====== INPUT ROWS ======
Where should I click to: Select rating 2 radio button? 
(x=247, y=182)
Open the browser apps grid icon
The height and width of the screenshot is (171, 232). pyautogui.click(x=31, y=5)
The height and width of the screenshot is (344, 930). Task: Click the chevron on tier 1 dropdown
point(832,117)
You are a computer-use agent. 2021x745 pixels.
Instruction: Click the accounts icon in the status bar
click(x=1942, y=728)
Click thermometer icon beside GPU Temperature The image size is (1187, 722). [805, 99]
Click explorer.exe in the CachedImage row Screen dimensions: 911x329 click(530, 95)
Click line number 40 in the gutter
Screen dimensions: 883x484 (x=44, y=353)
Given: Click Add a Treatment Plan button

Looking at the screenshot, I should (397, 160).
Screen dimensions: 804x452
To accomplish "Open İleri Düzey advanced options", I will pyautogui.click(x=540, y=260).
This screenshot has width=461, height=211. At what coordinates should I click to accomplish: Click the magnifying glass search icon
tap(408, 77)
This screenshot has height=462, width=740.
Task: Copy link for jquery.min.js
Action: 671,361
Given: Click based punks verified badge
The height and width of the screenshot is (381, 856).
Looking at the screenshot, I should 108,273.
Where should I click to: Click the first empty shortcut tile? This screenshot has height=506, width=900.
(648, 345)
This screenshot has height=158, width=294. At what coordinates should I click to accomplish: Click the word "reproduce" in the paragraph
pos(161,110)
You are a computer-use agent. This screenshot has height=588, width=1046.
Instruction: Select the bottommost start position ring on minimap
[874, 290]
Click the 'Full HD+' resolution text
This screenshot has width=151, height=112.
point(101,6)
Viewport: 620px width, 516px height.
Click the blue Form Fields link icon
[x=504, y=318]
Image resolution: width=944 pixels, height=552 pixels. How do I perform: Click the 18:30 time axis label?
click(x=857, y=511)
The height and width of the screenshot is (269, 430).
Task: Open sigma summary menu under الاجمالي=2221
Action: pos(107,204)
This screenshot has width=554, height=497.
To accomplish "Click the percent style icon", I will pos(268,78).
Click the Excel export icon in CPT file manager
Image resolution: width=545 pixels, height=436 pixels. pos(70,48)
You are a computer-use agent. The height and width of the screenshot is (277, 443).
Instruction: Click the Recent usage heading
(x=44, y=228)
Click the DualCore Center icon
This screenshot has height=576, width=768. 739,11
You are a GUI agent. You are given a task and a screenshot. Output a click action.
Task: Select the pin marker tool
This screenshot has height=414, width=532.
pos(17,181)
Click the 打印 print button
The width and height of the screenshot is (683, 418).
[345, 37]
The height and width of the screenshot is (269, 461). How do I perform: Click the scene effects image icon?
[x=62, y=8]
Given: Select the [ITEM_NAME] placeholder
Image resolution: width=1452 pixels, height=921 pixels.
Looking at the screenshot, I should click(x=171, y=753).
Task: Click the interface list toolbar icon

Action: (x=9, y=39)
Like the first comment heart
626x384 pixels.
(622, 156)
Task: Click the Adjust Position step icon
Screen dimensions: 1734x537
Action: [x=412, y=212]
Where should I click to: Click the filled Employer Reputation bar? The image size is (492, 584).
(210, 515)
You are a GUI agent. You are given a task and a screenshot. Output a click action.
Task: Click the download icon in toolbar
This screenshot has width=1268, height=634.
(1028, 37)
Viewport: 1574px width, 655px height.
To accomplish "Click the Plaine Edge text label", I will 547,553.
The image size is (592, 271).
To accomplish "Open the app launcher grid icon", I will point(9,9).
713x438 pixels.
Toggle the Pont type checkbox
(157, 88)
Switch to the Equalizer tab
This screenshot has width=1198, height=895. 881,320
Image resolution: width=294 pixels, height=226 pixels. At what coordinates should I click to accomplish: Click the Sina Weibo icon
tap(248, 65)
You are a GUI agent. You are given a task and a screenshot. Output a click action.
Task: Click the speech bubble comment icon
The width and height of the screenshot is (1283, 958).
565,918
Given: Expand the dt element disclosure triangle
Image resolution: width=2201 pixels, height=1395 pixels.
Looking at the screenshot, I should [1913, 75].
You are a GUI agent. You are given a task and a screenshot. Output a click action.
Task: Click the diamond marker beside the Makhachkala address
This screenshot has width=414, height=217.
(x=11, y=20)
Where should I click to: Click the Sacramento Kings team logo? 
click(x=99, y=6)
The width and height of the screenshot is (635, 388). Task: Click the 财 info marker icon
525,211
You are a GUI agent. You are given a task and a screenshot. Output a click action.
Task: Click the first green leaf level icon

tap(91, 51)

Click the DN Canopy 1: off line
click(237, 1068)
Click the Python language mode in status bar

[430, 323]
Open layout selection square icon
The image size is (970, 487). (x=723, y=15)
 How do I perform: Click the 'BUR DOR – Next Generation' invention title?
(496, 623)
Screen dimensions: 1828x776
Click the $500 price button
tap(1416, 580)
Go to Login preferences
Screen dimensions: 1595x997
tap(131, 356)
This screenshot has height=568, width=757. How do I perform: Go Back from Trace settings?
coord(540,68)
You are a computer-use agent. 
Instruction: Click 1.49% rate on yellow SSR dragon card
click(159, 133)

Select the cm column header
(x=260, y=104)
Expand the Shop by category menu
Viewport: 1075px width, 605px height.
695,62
======
§ TASK DETAILS
Please copy out, unchanged, the part of the records that opens with the line containing "Click the DN Canopy 1: off line" and runs through the end of the records, with both ends included.

§ REPLY
Click the DN Canopy 1: off line
click(237, 1068)
Click the Python language mode in status bar

[430, 323]
Open layout selection square icon
The image size is (970, 487). (x=723, y=15)
 How do I perform: Click the 'BUR DOR – Next Generation' invention title?
(496, 623)
Screen dimensions: 1828x776
Click the $500 price button
tap(1416, 580)
Go to Login preferences
Screen dimensions: 1595x997
tap(131, 356)
This screenshot has height=568, width=757. How do I perform: Go Back from Trace settings?
coord(540,68)
You are a computer-use agent. 
Instruction: Click 1.49% rate on yellow SSR dragon card
click(159, 133)

Select the cm column header
(x=260, y=104)
Expand the Shop by category menu
Viewport: 1075px width, 605px height.
695,62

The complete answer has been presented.